■ What is required: Return the exact lines spanning from the line with "The width and height of the screenshot is (1008, 563)." through the last line of the entries, boundaries included, and no others.
START Dataset content
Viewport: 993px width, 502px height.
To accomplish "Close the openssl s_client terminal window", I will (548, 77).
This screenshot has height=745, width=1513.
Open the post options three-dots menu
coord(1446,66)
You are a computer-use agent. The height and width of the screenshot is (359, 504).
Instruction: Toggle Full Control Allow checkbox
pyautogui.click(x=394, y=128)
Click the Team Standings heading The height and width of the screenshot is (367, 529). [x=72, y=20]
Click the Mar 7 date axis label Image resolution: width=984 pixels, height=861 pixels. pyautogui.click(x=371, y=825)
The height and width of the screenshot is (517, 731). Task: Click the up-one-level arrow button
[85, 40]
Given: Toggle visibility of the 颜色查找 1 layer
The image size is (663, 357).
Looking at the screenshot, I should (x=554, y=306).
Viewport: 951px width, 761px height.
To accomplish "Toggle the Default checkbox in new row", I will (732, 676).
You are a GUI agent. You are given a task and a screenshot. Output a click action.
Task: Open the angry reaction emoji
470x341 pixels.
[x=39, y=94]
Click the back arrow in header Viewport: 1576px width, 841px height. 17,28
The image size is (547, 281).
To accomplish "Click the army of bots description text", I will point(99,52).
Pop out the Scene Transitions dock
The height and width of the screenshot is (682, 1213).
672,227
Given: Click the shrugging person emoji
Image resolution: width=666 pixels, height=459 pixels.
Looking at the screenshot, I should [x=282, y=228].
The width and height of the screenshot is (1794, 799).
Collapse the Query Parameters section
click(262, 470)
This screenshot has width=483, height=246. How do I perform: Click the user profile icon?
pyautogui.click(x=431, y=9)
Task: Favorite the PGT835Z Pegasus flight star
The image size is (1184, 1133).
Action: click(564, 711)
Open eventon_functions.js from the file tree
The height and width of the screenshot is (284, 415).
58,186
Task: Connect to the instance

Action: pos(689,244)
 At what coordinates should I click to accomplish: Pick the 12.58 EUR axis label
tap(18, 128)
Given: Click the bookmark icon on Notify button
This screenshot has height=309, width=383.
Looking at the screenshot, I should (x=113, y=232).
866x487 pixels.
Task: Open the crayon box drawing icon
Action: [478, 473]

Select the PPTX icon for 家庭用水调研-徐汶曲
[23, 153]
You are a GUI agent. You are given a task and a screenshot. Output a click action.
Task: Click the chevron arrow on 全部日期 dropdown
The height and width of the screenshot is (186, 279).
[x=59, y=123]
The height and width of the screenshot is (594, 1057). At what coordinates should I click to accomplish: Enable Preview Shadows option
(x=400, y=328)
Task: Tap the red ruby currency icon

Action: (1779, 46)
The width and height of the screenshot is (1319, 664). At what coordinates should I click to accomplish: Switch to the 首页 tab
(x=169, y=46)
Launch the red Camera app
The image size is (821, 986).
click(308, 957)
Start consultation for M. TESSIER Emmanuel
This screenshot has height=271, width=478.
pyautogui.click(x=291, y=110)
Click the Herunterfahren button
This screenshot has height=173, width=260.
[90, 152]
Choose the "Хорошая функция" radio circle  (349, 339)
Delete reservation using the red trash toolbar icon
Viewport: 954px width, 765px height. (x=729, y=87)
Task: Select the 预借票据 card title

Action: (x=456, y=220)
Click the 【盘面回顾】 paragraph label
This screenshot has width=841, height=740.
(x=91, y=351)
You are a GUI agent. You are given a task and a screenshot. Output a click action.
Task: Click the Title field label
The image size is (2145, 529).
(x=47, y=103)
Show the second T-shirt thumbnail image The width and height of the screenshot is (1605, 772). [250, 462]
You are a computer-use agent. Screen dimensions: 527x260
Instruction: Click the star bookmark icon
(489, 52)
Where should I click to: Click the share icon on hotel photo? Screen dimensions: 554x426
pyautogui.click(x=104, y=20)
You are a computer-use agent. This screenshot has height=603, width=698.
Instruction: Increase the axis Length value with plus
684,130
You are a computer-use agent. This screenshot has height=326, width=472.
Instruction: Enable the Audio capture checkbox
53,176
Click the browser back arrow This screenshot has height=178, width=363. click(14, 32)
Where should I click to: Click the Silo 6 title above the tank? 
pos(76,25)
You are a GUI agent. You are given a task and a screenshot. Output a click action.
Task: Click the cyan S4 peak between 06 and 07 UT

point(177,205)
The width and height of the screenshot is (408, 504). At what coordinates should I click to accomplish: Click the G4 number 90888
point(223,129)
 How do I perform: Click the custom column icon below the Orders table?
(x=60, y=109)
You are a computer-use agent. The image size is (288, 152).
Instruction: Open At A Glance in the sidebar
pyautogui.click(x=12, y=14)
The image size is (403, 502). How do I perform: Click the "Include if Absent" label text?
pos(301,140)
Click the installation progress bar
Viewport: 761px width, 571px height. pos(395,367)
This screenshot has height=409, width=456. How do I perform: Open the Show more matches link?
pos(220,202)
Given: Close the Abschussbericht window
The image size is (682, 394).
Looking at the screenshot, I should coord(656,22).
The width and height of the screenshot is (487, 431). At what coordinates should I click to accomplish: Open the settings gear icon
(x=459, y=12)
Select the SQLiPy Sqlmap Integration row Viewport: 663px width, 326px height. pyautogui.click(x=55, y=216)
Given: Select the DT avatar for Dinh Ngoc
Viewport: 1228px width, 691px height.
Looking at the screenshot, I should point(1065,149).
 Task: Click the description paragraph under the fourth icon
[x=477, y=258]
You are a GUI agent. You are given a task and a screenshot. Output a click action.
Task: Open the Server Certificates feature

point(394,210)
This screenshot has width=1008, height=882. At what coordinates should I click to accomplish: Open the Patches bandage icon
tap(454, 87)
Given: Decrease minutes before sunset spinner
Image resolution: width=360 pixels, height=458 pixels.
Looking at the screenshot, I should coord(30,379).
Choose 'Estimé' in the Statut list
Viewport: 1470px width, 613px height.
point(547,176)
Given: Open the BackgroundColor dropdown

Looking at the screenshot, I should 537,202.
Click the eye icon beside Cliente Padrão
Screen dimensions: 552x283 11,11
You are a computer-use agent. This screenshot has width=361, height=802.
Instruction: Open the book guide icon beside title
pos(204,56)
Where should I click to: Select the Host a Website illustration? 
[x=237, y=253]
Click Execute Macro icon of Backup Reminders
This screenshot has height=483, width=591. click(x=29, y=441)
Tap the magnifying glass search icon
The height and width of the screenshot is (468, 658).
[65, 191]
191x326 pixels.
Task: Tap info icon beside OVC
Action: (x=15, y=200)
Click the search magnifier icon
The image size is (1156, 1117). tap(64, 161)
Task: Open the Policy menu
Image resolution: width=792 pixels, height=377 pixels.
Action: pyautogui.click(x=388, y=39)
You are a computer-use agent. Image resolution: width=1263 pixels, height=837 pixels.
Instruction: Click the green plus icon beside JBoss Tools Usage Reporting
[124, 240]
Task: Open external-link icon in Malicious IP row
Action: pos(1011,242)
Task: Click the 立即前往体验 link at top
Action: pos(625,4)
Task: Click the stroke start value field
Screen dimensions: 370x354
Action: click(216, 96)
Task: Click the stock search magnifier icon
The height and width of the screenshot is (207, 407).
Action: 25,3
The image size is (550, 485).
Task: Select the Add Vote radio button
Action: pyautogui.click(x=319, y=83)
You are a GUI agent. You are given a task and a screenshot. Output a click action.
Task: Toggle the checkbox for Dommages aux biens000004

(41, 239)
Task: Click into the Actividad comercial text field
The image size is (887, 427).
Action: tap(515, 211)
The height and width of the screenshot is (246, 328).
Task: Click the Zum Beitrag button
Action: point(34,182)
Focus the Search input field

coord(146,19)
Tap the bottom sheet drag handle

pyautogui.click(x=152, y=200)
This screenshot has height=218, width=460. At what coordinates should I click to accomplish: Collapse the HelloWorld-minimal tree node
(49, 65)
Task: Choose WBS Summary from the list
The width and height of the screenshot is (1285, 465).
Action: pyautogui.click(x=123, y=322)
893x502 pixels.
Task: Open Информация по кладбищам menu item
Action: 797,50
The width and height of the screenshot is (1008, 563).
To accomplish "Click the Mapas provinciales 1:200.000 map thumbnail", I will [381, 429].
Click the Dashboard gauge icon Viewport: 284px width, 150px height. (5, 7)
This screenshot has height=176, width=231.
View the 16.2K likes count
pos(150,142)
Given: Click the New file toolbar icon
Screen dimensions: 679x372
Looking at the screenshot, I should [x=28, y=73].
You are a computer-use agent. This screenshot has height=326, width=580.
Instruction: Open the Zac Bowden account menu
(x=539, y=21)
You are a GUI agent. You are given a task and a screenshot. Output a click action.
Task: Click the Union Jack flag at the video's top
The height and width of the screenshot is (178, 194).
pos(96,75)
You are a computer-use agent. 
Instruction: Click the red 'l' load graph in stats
END Dataset content
■ Response to the task:
The width and height of the screenshot is (1008, 563).
To accomplish "Click the Mapas provinciales 1:200.000 map thumbnail", I will [381, 429].
Click the Dashboard gauge icon Viewport: 284px width, 150px height. (5, 7)
This screenshot has height=176, width=231.
View the 16.2K likes count
pos(150,142)
Given: Click the New file toolbar icon
Screen dimensions: 679x372
Looking at the screenshot, I should [x=28, y=73].
You are a computer-use agent. This screenshot has height=326, width=580.
Instruction: Open the Zac Bowden account menu
(x=539, y=21)
You are a GUI agent. You are given a task and a screenshot. Output a click action.
Task: Click the Union Jack flag at the video's top
The height and width of the screenshot is (178, 194).
pos(96,75)
You are a computer-use agent. 
Instruction: Click the red 'l' load graph in stats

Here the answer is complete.